#### Jobs
**A)** In the thread about the Aqueon OptiBright LED light, which light's time does QWC say to cut first if excessive algae appears?
**B)** Edit the passage of the Aqueon OptiBright LED light thread starting at "The RGB is what" and ending at "Thanks *QWC *and *AustinLear*!", replacing "algae buildup" with "algae growth".
begin Selected text
# Aqueon OptiBright LED Light



## ScubaSteve13 (Jun 28, 2018)

Hello - I just bought an Aqueon OptiBright LED light.

https://www.bigalspets.com/ca/fish/lighting/led-lighting/aqueon-optibright-max-led-lighting-system-30-36.html

One of the features is a timer for White, Blue and RGB lights. I can programme what time i can have each light turn on and off.

*How would you set it up?*

White = From ___ To ___
Blue = From ___ To ___
RGB = From ___ To ___

Thanks


----------



## QWC (Mar 27, 2017)

I have a 24"
Blue 730 to 2130
Rgb 800 to 2100
White 900 to 1700

Choose your timing depending on how early you're awake to need the lights and when you're done for the night. Reduce as needed if you see excessive algae, starting by cutting the white time. You can always keep the timer short and just turn on the whites when you're looking at the tank


----------



## AustinLear (Apr 17, 2013)

Personally I have mine set up as follows.

Whites: 7:00AM-7:00PM
Blue: 6:00AM-9:00PM
RGB: 9:00AM-6:00PM

The RGB is what I've found causes the quickest algae buildup, likely due to it being set to turn on the red lights. Otherwise though it's a fairly lengthy lighting time I haven't had much algae as of yet.


----------



## ScubaSteve13 (Jun 28, 2018)

Thanks *QWC *and *AustinLear*! 
Appreciate the feedback. Great advice!


----------
end Selected text
begin Records shown
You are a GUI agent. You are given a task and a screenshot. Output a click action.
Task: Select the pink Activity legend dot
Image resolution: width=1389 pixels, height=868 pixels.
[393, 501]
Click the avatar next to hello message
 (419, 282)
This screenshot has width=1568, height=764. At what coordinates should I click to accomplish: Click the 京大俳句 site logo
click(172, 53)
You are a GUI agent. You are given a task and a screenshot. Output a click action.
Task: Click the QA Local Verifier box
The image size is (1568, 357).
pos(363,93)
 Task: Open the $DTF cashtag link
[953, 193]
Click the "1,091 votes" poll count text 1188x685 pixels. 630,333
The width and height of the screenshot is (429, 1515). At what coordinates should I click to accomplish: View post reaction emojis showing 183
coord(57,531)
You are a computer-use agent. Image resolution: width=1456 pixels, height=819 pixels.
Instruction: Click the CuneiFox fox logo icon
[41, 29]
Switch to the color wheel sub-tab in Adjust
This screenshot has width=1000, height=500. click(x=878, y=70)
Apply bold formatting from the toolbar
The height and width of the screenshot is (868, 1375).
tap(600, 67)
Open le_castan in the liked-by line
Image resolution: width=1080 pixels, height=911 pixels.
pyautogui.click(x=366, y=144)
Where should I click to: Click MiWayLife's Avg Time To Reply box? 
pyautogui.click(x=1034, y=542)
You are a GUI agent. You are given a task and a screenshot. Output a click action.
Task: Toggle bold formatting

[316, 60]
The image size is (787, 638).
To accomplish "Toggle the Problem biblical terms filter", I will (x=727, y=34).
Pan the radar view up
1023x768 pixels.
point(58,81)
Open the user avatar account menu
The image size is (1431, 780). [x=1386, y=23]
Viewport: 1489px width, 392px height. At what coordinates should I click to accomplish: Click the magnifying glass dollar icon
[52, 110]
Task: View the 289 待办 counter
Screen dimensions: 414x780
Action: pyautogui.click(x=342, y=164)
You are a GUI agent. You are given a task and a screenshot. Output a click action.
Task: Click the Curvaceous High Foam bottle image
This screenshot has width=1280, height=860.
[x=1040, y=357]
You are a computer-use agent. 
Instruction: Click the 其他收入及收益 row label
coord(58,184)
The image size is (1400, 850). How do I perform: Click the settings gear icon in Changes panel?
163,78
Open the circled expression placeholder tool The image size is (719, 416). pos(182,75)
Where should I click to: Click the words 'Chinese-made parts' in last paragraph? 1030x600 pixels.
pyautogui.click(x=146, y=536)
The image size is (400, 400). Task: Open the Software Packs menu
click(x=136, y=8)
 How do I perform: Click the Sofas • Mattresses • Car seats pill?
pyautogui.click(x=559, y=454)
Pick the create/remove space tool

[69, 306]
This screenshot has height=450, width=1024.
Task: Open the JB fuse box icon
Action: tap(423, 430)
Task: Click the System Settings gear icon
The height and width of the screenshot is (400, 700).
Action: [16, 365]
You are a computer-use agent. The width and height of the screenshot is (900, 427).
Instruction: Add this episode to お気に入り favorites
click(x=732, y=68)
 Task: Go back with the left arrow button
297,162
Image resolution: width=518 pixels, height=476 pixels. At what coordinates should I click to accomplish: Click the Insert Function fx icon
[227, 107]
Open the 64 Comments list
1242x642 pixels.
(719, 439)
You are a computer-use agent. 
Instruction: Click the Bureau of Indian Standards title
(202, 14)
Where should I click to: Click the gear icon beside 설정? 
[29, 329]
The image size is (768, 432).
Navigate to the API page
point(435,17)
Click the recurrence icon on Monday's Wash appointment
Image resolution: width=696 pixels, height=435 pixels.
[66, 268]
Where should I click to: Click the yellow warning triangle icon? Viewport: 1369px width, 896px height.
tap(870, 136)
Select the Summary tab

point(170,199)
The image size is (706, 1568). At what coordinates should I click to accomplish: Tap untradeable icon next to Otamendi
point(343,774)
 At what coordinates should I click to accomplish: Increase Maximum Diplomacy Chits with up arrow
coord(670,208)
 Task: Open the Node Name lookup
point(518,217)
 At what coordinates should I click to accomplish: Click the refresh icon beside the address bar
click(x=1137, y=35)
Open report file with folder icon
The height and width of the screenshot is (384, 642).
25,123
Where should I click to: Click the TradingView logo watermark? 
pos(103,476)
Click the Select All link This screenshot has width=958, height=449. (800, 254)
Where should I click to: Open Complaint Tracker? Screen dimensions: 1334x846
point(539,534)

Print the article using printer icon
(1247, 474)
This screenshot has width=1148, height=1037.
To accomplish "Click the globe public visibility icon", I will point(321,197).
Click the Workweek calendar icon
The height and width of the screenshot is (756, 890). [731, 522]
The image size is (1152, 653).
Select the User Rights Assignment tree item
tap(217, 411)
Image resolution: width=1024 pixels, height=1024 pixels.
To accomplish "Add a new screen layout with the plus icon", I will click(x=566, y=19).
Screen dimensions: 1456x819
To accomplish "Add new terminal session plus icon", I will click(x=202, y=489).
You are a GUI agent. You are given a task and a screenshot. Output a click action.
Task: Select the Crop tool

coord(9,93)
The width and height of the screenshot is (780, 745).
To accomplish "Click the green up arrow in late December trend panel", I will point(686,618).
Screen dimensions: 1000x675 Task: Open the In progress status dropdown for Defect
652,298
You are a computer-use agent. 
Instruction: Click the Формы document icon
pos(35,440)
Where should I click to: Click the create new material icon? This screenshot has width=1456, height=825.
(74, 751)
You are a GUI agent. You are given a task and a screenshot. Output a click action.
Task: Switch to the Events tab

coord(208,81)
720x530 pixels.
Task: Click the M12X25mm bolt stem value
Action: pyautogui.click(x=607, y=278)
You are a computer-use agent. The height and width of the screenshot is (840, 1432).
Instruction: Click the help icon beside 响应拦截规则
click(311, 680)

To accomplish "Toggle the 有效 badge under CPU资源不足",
end Records shown
#### Exercise results
**A)** The white light's time.

**B)**
The RGB is what I've found causes the quickest algae growth, likely due to it being set to turn on the red lights. Otherwise though it's a fairly lengthy lighting time I haven't had much algae as of yet.


----------



## ScubaSteve13 (Jun 28, 2018)

Thanks *QWC *and *AustinLear*!